In the 1980s, he fought a bitter industrial dispute over his decision to move his papers from their traditional home in Fleet Street to new headquarters in Wapping where electronic production allowed him to slash staff.

Murdoch has always moved around the world to be near his business interests. From Britain, he relocated to the United States where more bold acquisitions followed and where he became a naturalised US citizen in 1985.

By 2010, his News Corp. boasted assets of US$57 billion and annual revenues of about US$33 billion across its television, book publishing, Internet and newspaper businesses, including conservative US media outlets such as Fox television and the Wall Street Journal.

Murdoch, three-times married, has never diversified out of the media business and is seen as a newsman at heart, favouring big-selling tabloids over broadsheets.
The media proprietor has always surprised, and is noted for a tendency to turn up unannounced in his offices around the world.

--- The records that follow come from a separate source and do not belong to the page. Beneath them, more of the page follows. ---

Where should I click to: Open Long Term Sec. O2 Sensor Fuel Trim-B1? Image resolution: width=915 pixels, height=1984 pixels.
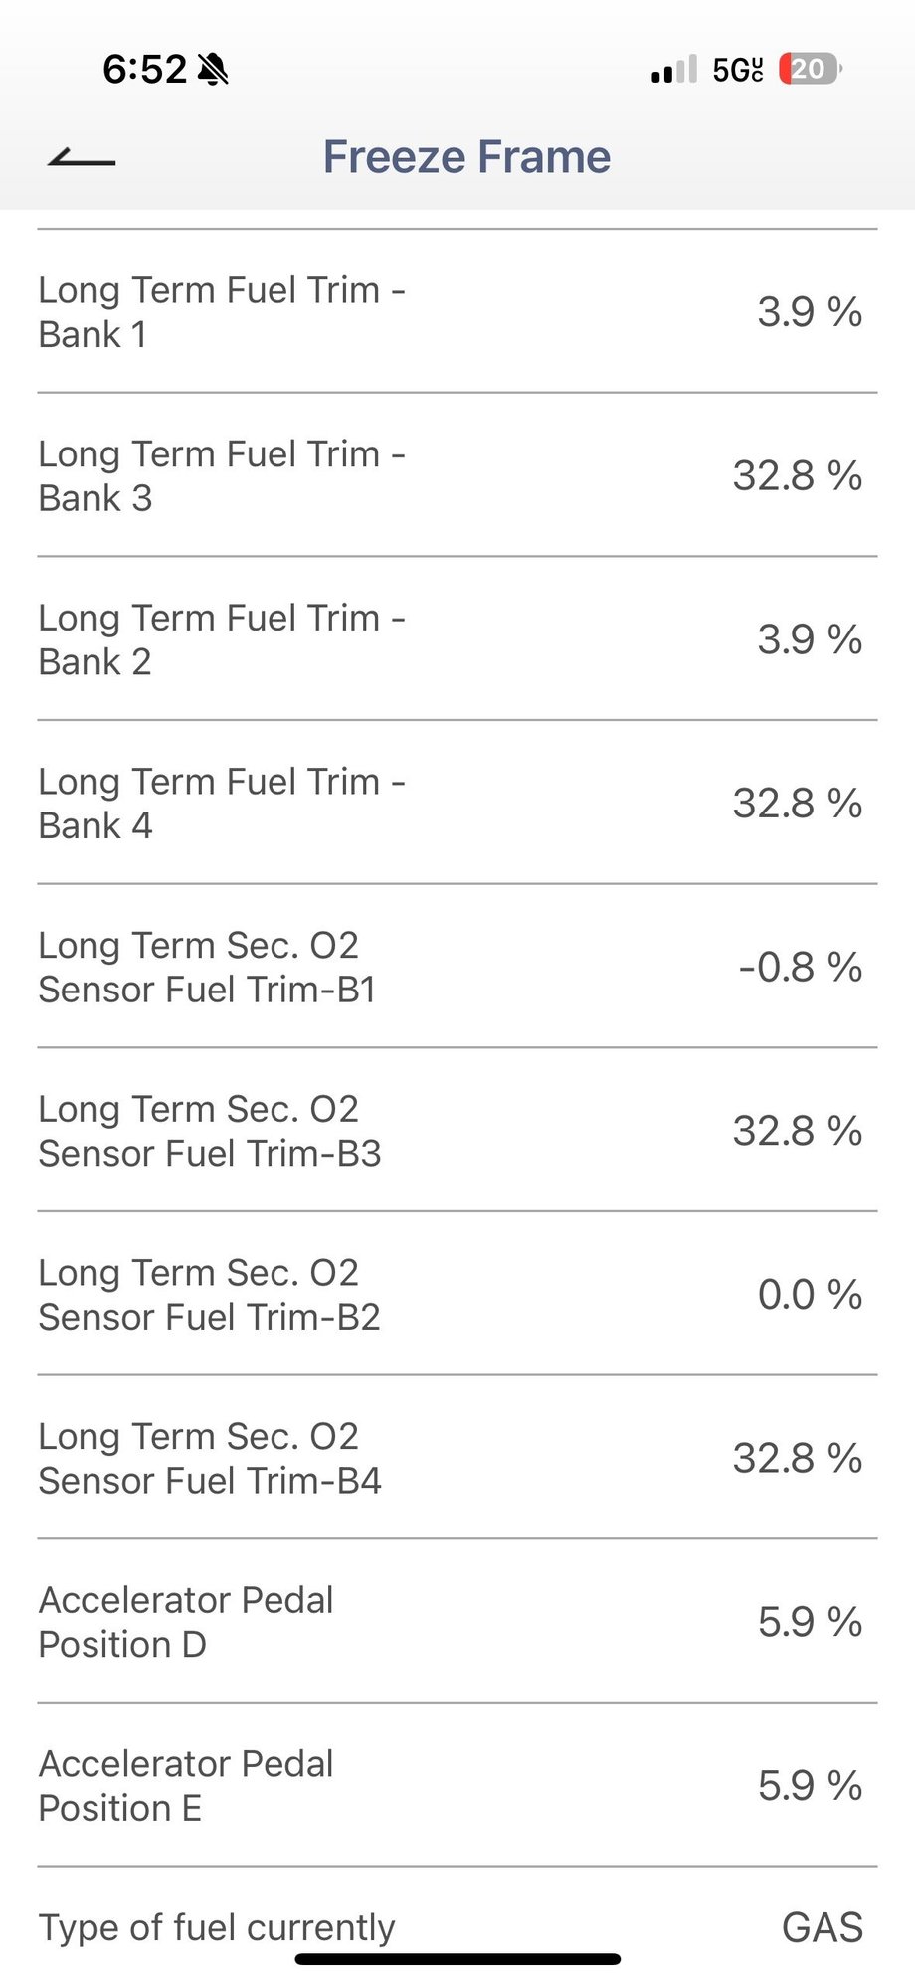point(458,967)
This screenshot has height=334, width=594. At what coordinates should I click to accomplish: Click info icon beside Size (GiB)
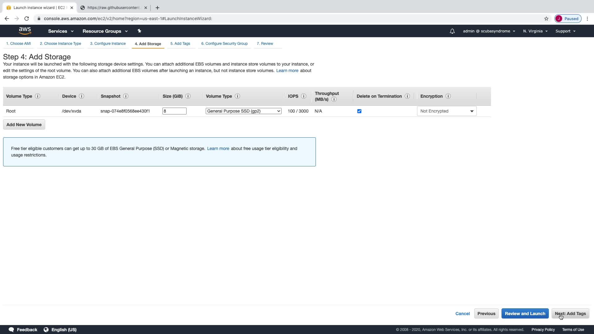188,96
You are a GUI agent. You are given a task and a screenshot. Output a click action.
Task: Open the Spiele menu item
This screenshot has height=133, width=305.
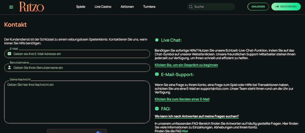pos(81,7)
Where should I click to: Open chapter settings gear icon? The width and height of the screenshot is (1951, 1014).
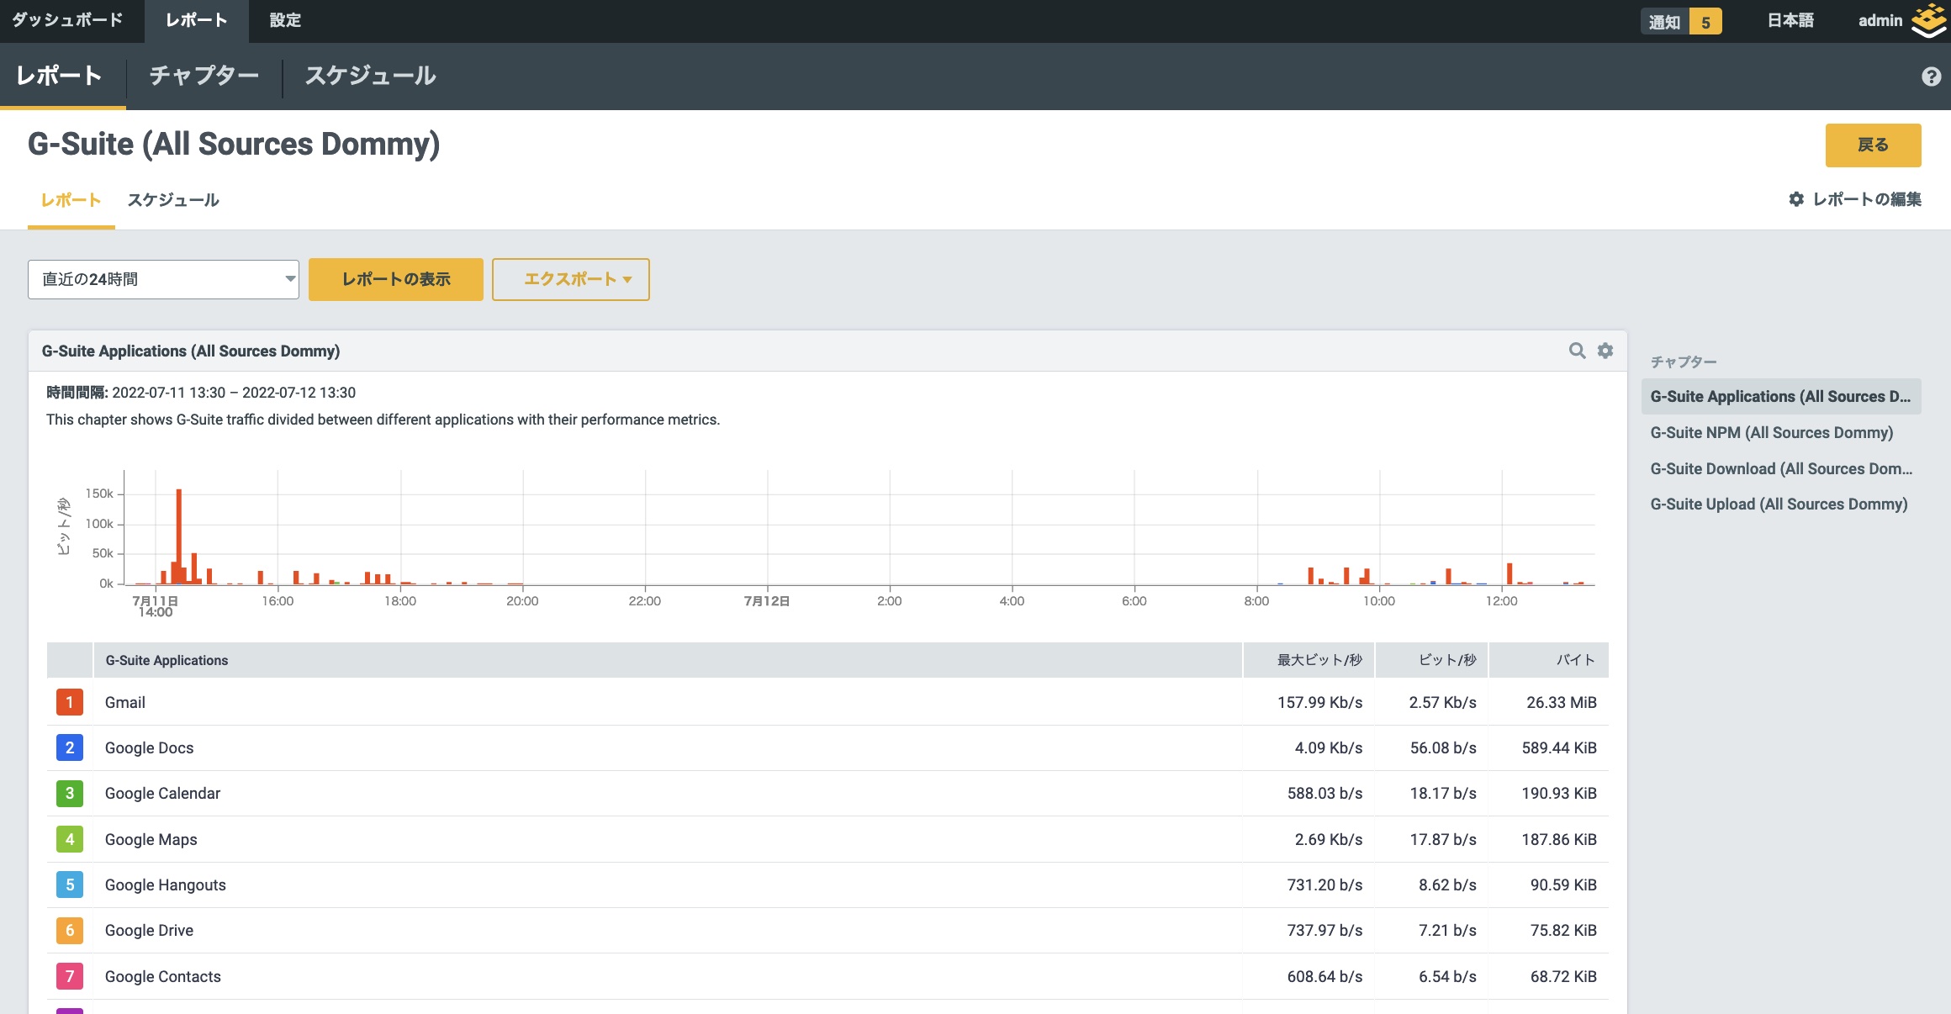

"He turns up unexpectedly at your desk," Lunn said. "And Rupert asks you questions... or else he says, 'What's the circulation of your opposition paper?'"

Murdoch is undoubtedly the biggest media name in his home country. He launched The Australian, the country's first national title in 1964, and dominates newspapers, Internet and cable television.

His Australian arm, News Limited, was at pains to distance itself from the hacking scandal Friday, issuing a statement to staff stressing that such behaviour was "the antithesis of everything we stand for."

1 comments:

Robin - Erithacus rubecula said...

The thing is, Rebekah hasn't taken the sting yet...but she should! Frankly I would like to see all the Murdoch papers close and have return to journalism. I agree with Hugh Grant when he says that Margaret Thatcher was the first PM to realise she couldn't get elected without courting the Murdoch press - let's hope a time is coming when alliances with the Murdoch press are a liability.
I cant help but wonder what the wonderful Dame Elizabeth would say about this?